Anyway, I am wondering about the first steps to seperation. I told my H last weekend that I had been thinking about it, but am now 100% certain. Financially, we own a house together, have several joint bank accounts, family cell plan, about $15,000.00 in shared debt, and monthly bills. We also have a 2.5 yr old child who I provide 80-90% of the care for and time with. He has never given her a bath by himself, but will "keep her" for me and entertain her for periods in the evening. I am stably employed, graduate educated and professional. 
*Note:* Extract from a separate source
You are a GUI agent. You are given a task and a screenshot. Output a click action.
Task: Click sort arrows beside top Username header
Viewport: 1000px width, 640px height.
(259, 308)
No one has moved out (although it will be me) and my IC advises that I speak to a lawyer before talking to my husband about finalizing seperation so that I am informed of my rights and what to do/not to do. For instance, if I were to move out before a seperation agreement was finalized, I could me accused of abandonment. Also, there is no custody agreement in place. 

My question is, what are the proper first steps? Is rushing out and seprating things like phone and banks accounts advisable before a legal document is in place? Where I live, mediation and collaborative seperation is legal, so litigation does not need to take place. 

My biggest concerns are: 1) He will want joint custody, which I do not believe to be in the best interest of the child. Currently, while living in the same home, custody and care is not joint. I believe it will be very traumatic to instantly force a child to spend 50% of her time with someone she doesn't do that with now. She doesn't even view him as a care giver and cries out for mommy when she is in need. He has never even given her a bath by himself or washed her laundry. I cook 99.9% of her meals, get her up in the mornings, put her to bed at night, wash her clothes, trim her nails, make her doctor's appts. He does take her and pick her up from daycare, but it is on his way to work. He would watch her for 3ish hours a couple days a week over the summer while I worked a part time job, but I paid for it when I came home. He would want to know what took so long, tell me multiple times how many diapers he changed, that he had to cook her breakfast, that it is my fault she cried for me after I left. It sucked. 

2) He will not buy out my half of the equity in the house or he will force a sale and the house will stay on my credit indefinately. With the mortgage on my credit and my current income plus student loans, my debt-to-income ratio only entitles me to $400/month of housing spending (rent or new mortgage). Unless we sell the house or he buys me out, finding new housing is going to be difficult if a credit check is required. The only asset I have is the half of our house, and I am going to propose that he keep the house and, rather than buy me out and have me return the money to him, he just absorb my half of our debt for my half of the house. If he gave me $20,000 I would just give it right back anyway. 

I appreciate anyone's constructive advice and help. I am looking forward to transitioning to a new life in a way that is as positive as possible for me and my daughter. Thank you for reading and taking the time.


----------